Source data:
====
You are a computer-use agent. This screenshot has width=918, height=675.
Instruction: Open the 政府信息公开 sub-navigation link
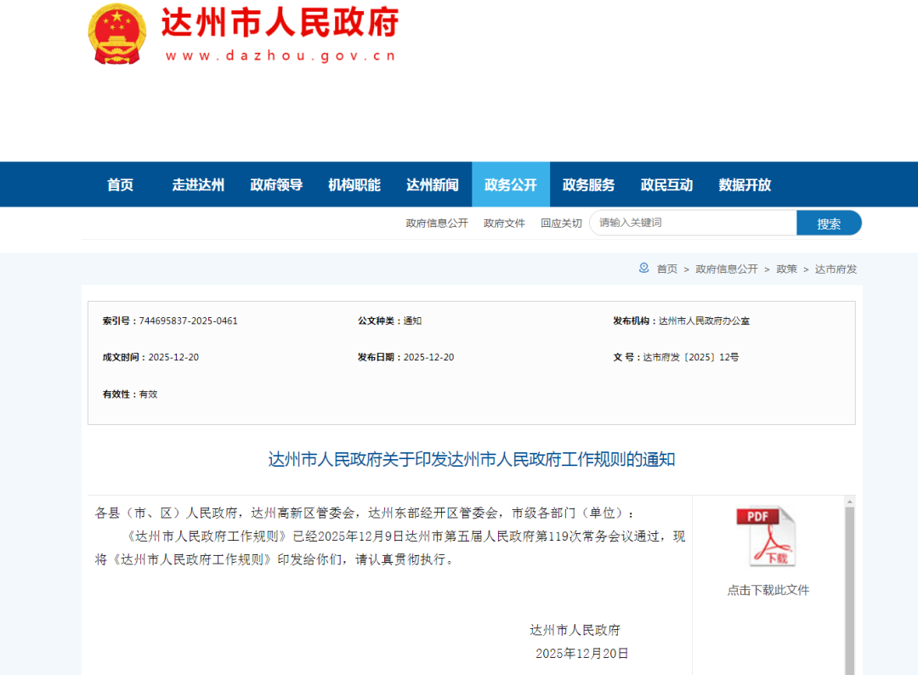coord(437,223)
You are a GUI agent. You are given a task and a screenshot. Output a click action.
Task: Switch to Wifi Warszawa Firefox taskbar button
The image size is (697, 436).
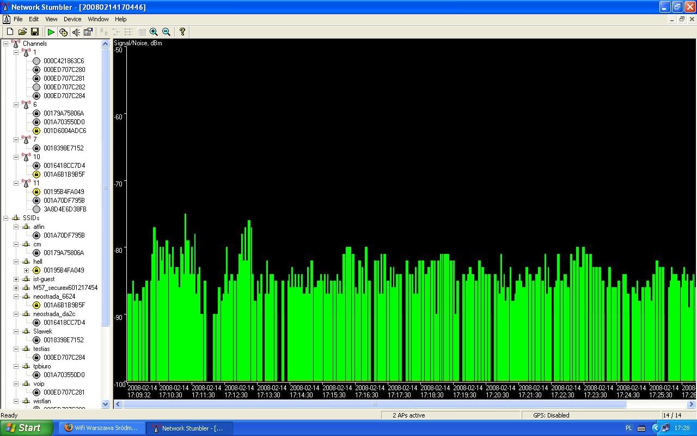102,428
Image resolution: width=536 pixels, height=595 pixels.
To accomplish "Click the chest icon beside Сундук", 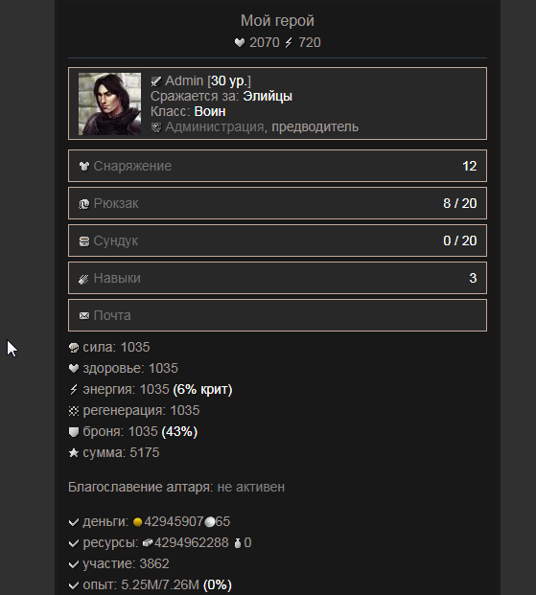I will pos(84,241).
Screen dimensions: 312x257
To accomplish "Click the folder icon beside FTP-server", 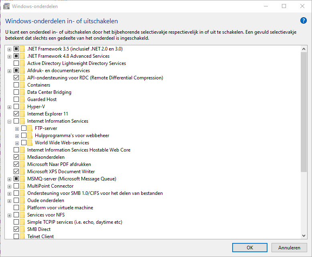I will tap(30, 128).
====
Description of the task:
Display each line of the data where "height" occurs.

Reply to the exercise:
You are a computer-use agent. This screenshot has width=918, height=675.
Image resolution: width=536 pixels, height=595 pixels.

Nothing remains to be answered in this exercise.